The global AI server chip market is undergoing accelerated structural restructuring, with ARM architecture emerging as the core growth driver. Traditional x86 chips suffer from high power consumption and excessive operation and maintenance costs, making them unsuitable for massive inference scenarios. In contrast, ARM-based products including AWS Graviton, NVIDIA Grace and Qualcomm Dragonfly are rapidly capturing market share by virtue of outstanding energy efficiency. Industry forecasts indicate that the global server CPU market will exceed $170 billion by 2030, with AI inference scenarios contributing over 60% of the incremental growth, and ARM architecture shipment share will rise significantly, allowing Qualcomm to precisely seize the industry’s development dividend.

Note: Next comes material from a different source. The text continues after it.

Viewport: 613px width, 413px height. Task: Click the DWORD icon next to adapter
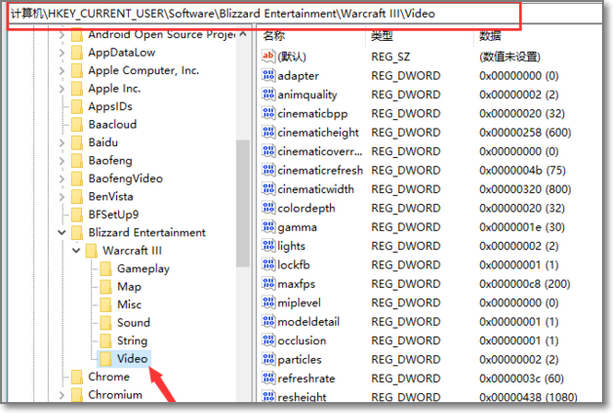(x=268, y=76)
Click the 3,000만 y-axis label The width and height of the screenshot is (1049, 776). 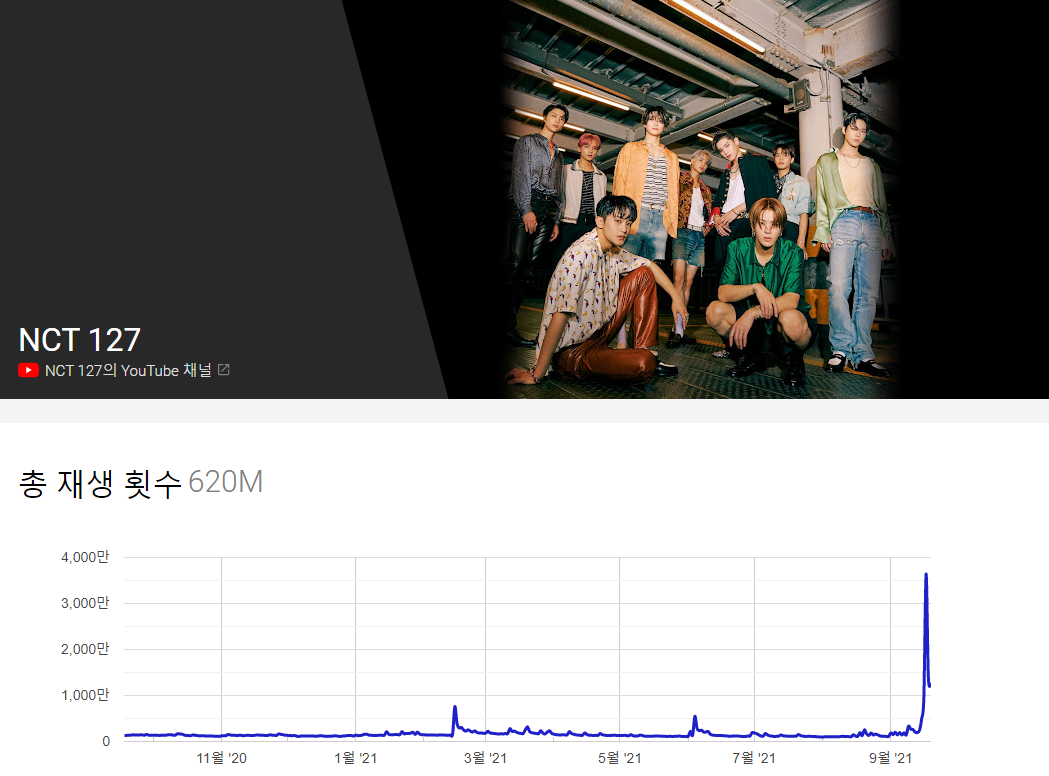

Nevertheless, Qualcomm still faces multiple challenges in its cross-border expansion. First, the Dragonfly C1000 will not be commercially available until 2028, during which competitors will launch iterative products and intensify market competition. Second, the ARM cloud ecosystem is less mature than the traditional x86 system, bringing certain adaptation costs for client architecture migration. In addition, NVIDIA maintains a monopoly over the high-end AI training market with its comprehensive software and hardware ecosystem, limiting Qualcomm’s business growth to the segmented inference track in the short term.

Overall, the strategic cooperation between Qualcomm and Meta breaks the inherent pattern of the AI server chip industry and promotes the diversification of the global computing supply chain while reducing over-reliance on single vendors. For Qualcomm, this entry eliminates its long-term over-reliance on mobile chip businesses and completes a pivotal transformation from a terminal chip manufacturer to a full-stack computing service provider. The official mass production of the Dragonfly C1000 in 2028 will trigger the large-scale growth of Qualcomm’s cloud AI business. Behind the $5 billion revenue target lies a trillion-level market growth space, which will further popularize low-power ARM computing in data center construction and reshape the competitive landscape of the global AI chip industry.